Certains titres se font plus radicaux et extrêmes dans leur approche et leur interprétation, à l'image de "L'Òmi Xens Passat", présenté comme une version DSBM (sigle pour Depressive Suicidal Black Metal) du morceau "Libertat" de BOISSON DIVINE, évoquant l'exode rural et la déshumanisation sans espoir provoquée par la vie citadine. Si le trait est volontairement forcé (une vie rurale peut également être aliénante), les refrains mélodiques viennent à nouveau contrebalancer la violence brute des couplets. Comme si, malgré lui, MOISSON LIVIDE trouvait de la lumière jusque dans les recoins les plus sombres. "Sent Empèri Gascon" et "Caçaire D’Eternitat", deux gros morceaux de près de dix minutes, constituent naturellement les moments les plus forts de l'album. Le premier, introduit par une trompette, se transforme en manifeste Heavy/Black particulièrement bien construit, dont le texte pourrait être celui d'un hymne national, porteur de la même violence et de la même vacuité sanguinaire, qui exacerbe volontairement à outrance l'opposition entre les peuples et tente de rendre romantique une résistance fantasmée. La frontière entre premier et deuxième degré est ici ténue, mais le texte, percutant et définitif, soutient à merveille cette litanie très mélodique, agrémentée d'un break militaire sur lequel la trompette, à nouveau, renvoie l'idée de ces armées de Gascons envahissant la Terre (et se rendant au-delà, jusqu'à Pluton !) fleur au fusil. Le travail des guitares est ici flamboyant, et les soli vindicatifs sont un véritable bonheur. "Caçaire D’Eternitat" est un titre à la gloire de Gaston III, dit Fébus, belliqueux Prince des Pyrénées dont l'œuvre a été maintes fois glorifiée. Le morceau se fait plus complexe, plus violent dans sa construction (on pense ici aux travaux de jeunesse de DIE APOKALYPTISCHEN REITER), et plus cinématographique, certains passages (agrémentés de trompes de chasse) évoquant des scènes d'hallali. Le résultat est à nouveau épique et puissant, à la mesure de l'intention de MOISSON LIVIDE, qui porte haut sa fierté gasconne.

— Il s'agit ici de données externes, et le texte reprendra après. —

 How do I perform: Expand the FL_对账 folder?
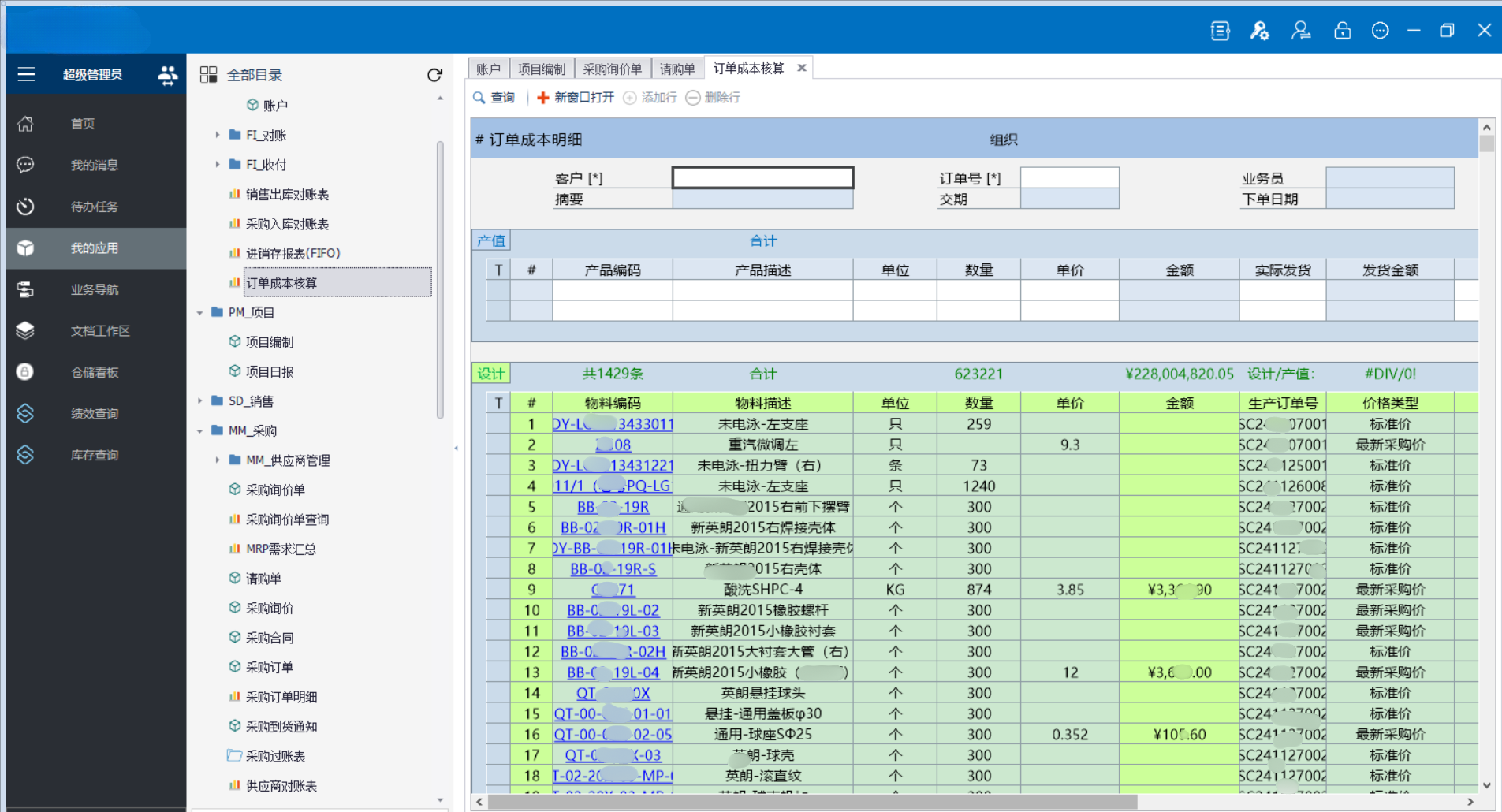218,135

Plus court, "Sus L'Arroda" se fait un brûlot Black/Folk particulièrement violent, évoquant avec beaucoup d'humour le fantasme de remettre au goût du jour un supplice de la roue pour les cyclistes qui ne se mettent pas assez à droite pour laisser passer ses braves paysans gascons qui œuvrent à la préservation de la culture locale sur leurs tracteurs New Holland mondialisés. Un morceau percutant porté par un texte truculent faisant appel au millième degré des auditeurs, et un refrain sur lequel les growls, volontairement noyés sous la multiplication des pistes de chant, se fondent dans un ensemble toujours accrocheur. Précédé par un instrumental aux allures de calme avant la tempête ("Passejada Dolorosa"), "A.C.A.B. (Armanhaqués Comandò Anti-Borgesòts)", se fait un court titre Thrash/Punk identitaire qui, à nouveau, oppose sous couvert d'humour (on l'espère) la pureté gasconne à la souillure de l'étranger, dans un amalgame de clichés fantasmés adaptés à la teneur musicale volontairement bas du front de ce morceau.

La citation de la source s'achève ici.